At 09:14 AM 7/16/2008, Abhilash Venu wrote:
>Hi Sean,
>Thank you for sharing the thoughts.
>I have done the filtering, using the same code prior to the
normalization,
>and it started to show some changes. I am providing the topTable
results,
>the odds ratios started to show the positive change but still
adj.P.Val is
>showing little higher, So in this scenario, whether I should do more
>stringent filtering before the analysis?
Hi Abhilash,
As Sean said before, the goal of data pre-processing and filtering
should not be to *get* the results you want, but rather to arrive at
the most _correct_ results given the type of data that is generated.

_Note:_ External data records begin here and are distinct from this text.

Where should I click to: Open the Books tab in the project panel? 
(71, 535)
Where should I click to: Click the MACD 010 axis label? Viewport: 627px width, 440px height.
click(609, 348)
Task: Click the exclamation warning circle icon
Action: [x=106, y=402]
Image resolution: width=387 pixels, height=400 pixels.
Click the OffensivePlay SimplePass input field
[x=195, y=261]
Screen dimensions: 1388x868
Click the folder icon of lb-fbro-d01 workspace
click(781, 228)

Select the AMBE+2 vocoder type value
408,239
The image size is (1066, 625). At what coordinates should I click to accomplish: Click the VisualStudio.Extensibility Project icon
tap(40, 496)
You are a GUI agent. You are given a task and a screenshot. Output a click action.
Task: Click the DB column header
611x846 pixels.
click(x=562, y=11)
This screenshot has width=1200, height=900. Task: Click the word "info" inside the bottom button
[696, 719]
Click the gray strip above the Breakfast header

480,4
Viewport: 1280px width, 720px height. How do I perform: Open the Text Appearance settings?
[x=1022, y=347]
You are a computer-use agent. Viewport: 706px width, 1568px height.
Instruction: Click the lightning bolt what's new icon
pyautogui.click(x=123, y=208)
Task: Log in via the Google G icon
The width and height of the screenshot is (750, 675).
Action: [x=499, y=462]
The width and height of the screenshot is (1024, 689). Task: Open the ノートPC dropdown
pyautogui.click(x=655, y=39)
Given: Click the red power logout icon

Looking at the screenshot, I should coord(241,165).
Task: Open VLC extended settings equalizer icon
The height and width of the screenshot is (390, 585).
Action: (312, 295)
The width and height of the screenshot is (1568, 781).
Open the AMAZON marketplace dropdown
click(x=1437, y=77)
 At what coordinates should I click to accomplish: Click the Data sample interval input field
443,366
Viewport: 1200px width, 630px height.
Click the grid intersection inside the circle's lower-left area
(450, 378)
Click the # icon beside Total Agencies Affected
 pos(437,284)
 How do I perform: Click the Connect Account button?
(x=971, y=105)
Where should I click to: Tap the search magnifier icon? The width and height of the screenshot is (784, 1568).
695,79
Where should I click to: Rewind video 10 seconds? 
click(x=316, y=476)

It's a big statistical no-no to try several different analysis
methods and then pick the one that gives you the results you like
best. I'm not sure why you tried filtering before doing normalization
when you were already told that it's supposed to be done after
normalization. I know it's frustrating to not have any "significant"
genes, especially when you know there are expression changes due to
the treatment. Remember that a FDR level of 0.05 is not a magical
threshold of significance, rather the amount of false positives YOU
are willing to tolerate in your gene list. I've seen papers where
they've used gene lists with 0.1 or even 0.2 FDR thresholds. Another
route is to just use the top 50 or 100 genes, as these have the most
evidence for DE, even if they don't surpass any reasonable FDR
adjustment.
Finally, remember that Affy arrays, and many other methods of
expression measurement, are only measuring a tiny portion of the
expected transcript. There are many known cases in which "expression"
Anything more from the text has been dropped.